__YOUR INSTRUCTIONS__: An exact transcript of all the records is the expected answer.

(Stored data)
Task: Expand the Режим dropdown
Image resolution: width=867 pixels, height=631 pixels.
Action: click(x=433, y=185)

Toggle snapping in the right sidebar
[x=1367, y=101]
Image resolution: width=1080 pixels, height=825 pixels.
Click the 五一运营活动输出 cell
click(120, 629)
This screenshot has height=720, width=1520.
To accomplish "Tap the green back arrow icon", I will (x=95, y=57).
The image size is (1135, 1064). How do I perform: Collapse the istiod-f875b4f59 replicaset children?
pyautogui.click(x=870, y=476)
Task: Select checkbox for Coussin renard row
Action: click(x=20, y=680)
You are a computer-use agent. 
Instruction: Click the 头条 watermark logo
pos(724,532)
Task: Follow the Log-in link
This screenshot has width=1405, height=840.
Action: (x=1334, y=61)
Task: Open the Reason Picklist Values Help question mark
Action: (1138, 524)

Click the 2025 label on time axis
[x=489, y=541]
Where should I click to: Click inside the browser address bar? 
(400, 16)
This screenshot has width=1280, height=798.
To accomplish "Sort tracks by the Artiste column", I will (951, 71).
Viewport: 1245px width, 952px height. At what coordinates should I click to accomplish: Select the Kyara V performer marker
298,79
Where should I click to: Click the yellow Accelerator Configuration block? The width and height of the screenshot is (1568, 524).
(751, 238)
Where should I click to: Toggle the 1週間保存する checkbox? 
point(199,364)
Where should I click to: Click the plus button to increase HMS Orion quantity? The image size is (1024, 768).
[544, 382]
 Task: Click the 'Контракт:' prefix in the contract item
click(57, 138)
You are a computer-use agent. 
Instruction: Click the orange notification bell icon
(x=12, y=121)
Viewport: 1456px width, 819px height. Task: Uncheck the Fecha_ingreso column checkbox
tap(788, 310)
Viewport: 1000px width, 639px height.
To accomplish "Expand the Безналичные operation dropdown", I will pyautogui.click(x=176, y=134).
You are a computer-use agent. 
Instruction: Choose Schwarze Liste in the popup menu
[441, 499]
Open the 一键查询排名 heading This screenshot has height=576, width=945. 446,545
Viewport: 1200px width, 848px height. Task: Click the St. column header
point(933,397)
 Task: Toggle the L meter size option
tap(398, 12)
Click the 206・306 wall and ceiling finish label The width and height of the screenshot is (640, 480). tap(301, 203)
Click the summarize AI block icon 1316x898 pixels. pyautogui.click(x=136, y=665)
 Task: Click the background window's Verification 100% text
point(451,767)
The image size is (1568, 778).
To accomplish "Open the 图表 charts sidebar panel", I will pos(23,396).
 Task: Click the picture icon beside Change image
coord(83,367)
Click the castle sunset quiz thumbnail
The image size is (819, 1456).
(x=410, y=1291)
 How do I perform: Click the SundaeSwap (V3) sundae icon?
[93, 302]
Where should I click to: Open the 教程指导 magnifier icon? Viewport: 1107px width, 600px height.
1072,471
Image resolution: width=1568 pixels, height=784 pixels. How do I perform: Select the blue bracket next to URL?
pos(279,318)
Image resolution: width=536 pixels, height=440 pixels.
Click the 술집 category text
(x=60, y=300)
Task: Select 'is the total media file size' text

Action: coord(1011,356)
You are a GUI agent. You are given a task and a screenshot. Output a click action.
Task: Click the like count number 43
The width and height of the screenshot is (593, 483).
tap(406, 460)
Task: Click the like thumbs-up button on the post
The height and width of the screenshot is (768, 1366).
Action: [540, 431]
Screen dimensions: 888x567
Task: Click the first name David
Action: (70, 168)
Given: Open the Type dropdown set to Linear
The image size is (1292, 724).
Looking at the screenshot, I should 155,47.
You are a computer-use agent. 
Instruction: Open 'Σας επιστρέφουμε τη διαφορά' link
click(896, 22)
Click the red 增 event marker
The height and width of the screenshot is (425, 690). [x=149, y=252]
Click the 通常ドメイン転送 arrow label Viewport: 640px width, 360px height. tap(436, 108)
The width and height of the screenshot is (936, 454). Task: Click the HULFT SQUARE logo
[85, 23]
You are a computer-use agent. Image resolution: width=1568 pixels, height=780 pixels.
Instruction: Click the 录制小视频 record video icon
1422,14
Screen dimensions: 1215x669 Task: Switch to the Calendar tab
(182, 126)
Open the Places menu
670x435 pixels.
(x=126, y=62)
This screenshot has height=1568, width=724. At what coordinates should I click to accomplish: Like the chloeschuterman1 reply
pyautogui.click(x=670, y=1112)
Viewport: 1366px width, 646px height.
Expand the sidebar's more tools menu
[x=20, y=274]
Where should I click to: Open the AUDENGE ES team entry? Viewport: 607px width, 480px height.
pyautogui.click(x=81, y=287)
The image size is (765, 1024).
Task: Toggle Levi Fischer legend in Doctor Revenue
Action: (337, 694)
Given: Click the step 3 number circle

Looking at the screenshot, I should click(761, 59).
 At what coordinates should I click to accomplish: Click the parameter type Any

__EXERCISE RESPONSE__:
Task: Expand the Режим dropdown
Image resolution: width=867 pixels, height=631 pixels.
Action: click(x=433, y=185)

Toggle snapping in the right sidebar
[x=1367, y=101]
Image resolution: width=1080 pixels, height=825 pixels.
Click the 五一运营活动输出 cell
click(120, 629)
This screenshot has height=720, width=1520.
To accomplish "Tap the green back arrow icon", I will (x=95, y=57).
The image size is (1135, 1064). How do I perform: Collapse the istiod-f875b4f59 replicaset children?
pyautogui.click(x=870, y=476)
Task: Select checkbox for Coussin renard row
Action: click(x=20, y=680)
You are a computer-use agent. 
Instruction: Click the 头条 watermark logo
pos(724,532)
Task: Follow the Log-in link
This screenshot has width=1405, height=840.
Action: (x=1334, y=61)
Task: Open the Reason Picklist Values Help question mark
Action: (1138, 524)

Click the 2025 label on time axis
[x=489, y=541]
Where should I click to: Click inside the browser address bar? 
(400, 16)
This screenshot has width=1280, height=798.
To accomplish "Sort tracks by the Artiste column", I will (951, 71).
Viewport: 1245px width, 952px height. At what coordinates should I click to accomplish: Select the Kyara V performer marker
298,79
Where should I click to: Click the yellow Accelerator Configuration block? The width and height of the screenshot is (1568, 524).
(751, 238)
Where should I click to: Toggle the 1週間保存する checkbox? 
point(199,364)
Where should I click to: Click the plus button to increase HMS Orion quantity? The image size is (1024, 768).
[544, 382]
 Task: Click the 'Контракт:' prefix in the contract item
click(57, 138)
You are a computer-use agent. 
Instruction: Click the orange notification bell icon
(x=12, y=121)
Viewport: 1456px width, 819px height. Task: Uncheck the Fecha_ingreso column checkbox
tap(788, 310)
Viewport: 1000px width, 639px height.
To accomplish "Expand the Безналичные operation dropdown", I will pyautogui.click(x=176, y=134).
You are a computer-use agent. 
Instruction: Choose Schwarze Liste in the popup menu
[441, 499]
Open the 一键查询排名 heading This screenshot has height=576, width=945. 446,545
Viewport: 1200px width, 848px height. Task: Click the St. column header
point(933,397)
 Task: Toggle the L meter size option
tap(398, 12)
Click the 206・306 wall and ceiling finish label The width and height of the screenshot is (640, 480). tap(301, 203)
Click the summarize AI block icon 1316x898 pixels. pyautogui.click(x=136, y=665)
 Task: Click the background window's Verification 100% text
point(451,767)
The image size is (1568, 778).
To accomplish "Open the 图表 charts sidebar panel", I will pos(23,396).
 Task: Click the picture icon beside Change image
coord(83,367)
Click the castle sunset quiz thumbnail
The image size is (819, 1456).
(x=410, y=1291)
 How do I perform: Click the SundaeSwap (V3) sundae icon?
[93, 302]
Where should I click to: Open the 教程指导 magnifier icon? Viewport: 1107px width, 600px height.
1072,471
Image resolution: width=1568 pixels, height=784 pixels. How do I perform: Select the blue bracket next to URL?
pos(279,318)
Image resolution: width=536 pixels, height=440 pixels.
Click the 술집 category text
(x=60, y=300)
Task: Select 'is the total media file size' text

Action: coord(1011,356)
You are a GUI agent. You are given a task and a screenshot. Output a click action.
Task: Click the like count number 43
The width and height of the screenshot is (593, 483).
tap(406, 460)
Task: Click the like thumbs-up button on the post
The height and width of the screenshot is (768, 1366).
Action: [540, 431]
Screen dimensions: 888x567
Task: Click the first name David
Action: (70, 168)
Given: Open the Type dropdown set to Linear
The image size is (1292, 724).
Looking at the screenshot, I should 155,47.
You are a computer-use agent. 
Instruction: Open 'Σας επιστρέφουμε τη διαφορά' link
click(896, 22)
Click the red 增 event marker
The height and width of the screenshot is (425, 690). [x=149, y=252]
Click the 通常ドメイン転送 arrow label Viewport: 640px width, 360px height. tap(436, 108)
The width and height of the screenshot is (936, 454). Task: Click the HULFT SQUARE logo
[85, 23]
You are a computer-use agent. Image resolution: width=1568 pixels, height=780 pixels.
Instruction: Click the 录制小视频 record video icon
1422,14
Screen dimensions: 1215x669 Task: Switch to the Calendar tab
(182, 126)
Open the Places menu
670x435 pixels.
(x=126, y=62)
This screenshot has height=1568, width=724. At what coordinates should I click to accomplish: Like the chloeschuterman1 reply
pyautogui.click(x=670, y=1112)
Viewport: 1366px width, 646px height.
Expand the sidebar's more tools menu
[x=20, y=274]
Where should I click to: Open the AUDENGE ES team entry? Viewport: 607px width, 480px height.
pyautogui.click(x=81, y=287)
The image size is (765, 1024).
Task: Toggle Levi Fischer legend in Doctor Revenue
Action: (337, 694)
Given: Click the step 3 number circle

Looking at the screenshot, I should click(761, 59).
 At what coordinates should I click to accomplish: Click the parameter type Any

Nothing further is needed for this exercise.